Before moving to Canada in 1996, he worked for 15 years with Christian Pentecostal Mission in Lagos, Nigeria, as senior pastor, international missions director and principal of its Bible seminary. During this period, the seminary trained 4000 students as pastors, evangelists and church workers for all over Nigeria. Over 300 new churches were planted in Lagos and other parts of the country. They range in membership from several hundred to 9000 or more.

Besides pastoring and training pastors, Sileshi was active as a motivational speaker and is a respected Bible expositor. His ministry has taken him across Africa, North America, Europe and parts of the Far East.

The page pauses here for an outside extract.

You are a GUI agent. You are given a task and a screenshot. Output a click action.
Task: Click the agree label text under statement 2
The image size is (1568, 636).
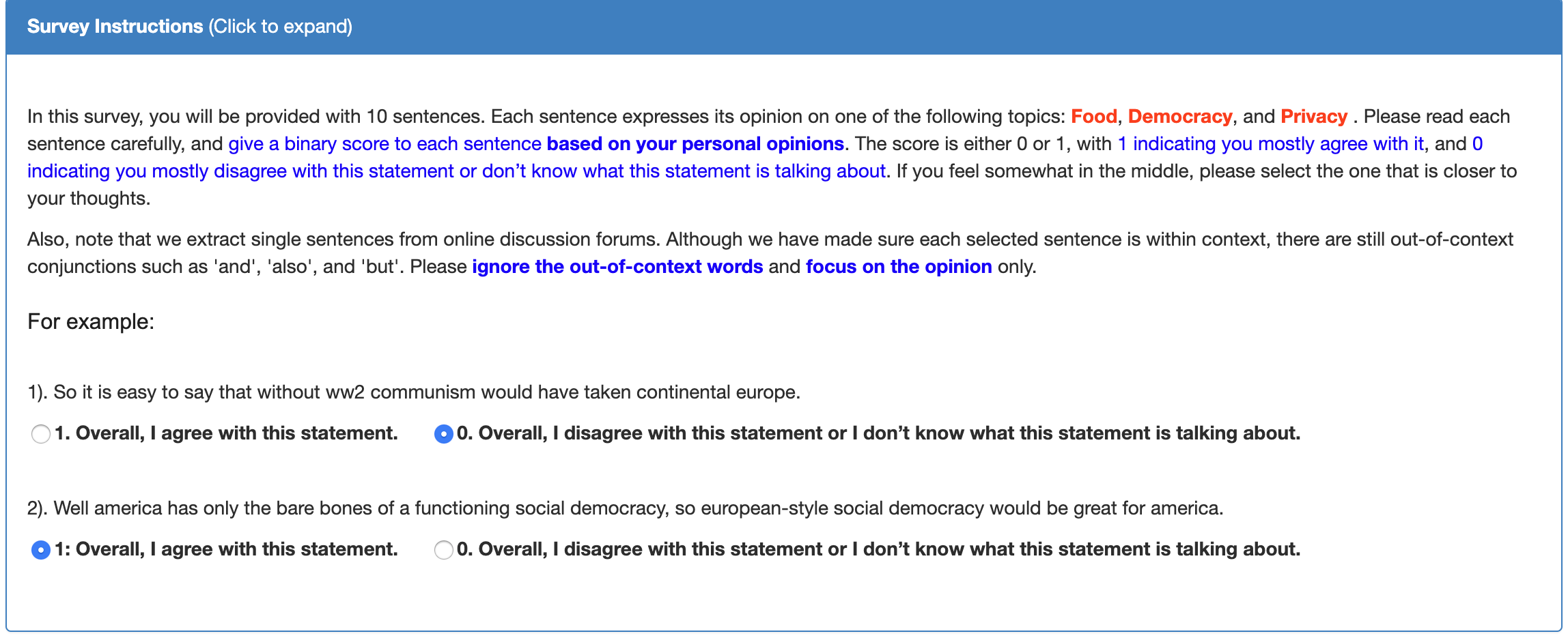point(226,549)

Following some unstable conditions in Nigeria, Sileshi came to Toronto and felt called by God to plant a church. In 1997, he began Koinonia Worship Centre, an English-speaking multicultural church with an average attendance of 100 located near the Don Valley Parkway. Sileshi also operates a private Christian counselling service and speaks on the “Hour of Koinonia” television program airing on Vision TV.

The Sileshis also are leading a Bible study outreach in Whitby, part of the Greater Toronto Area. Koinonia Worship Centre holds a Saturday evening prayer meeting for people of Ethiopian descent and is exploring the possibility of starting an Ethiopian church plant in the Amharic language. Sileshi estimates that between 25,000 and 30,000 Ethiopians live in Toronto. Only a small percentage of these are known to be part of a local church.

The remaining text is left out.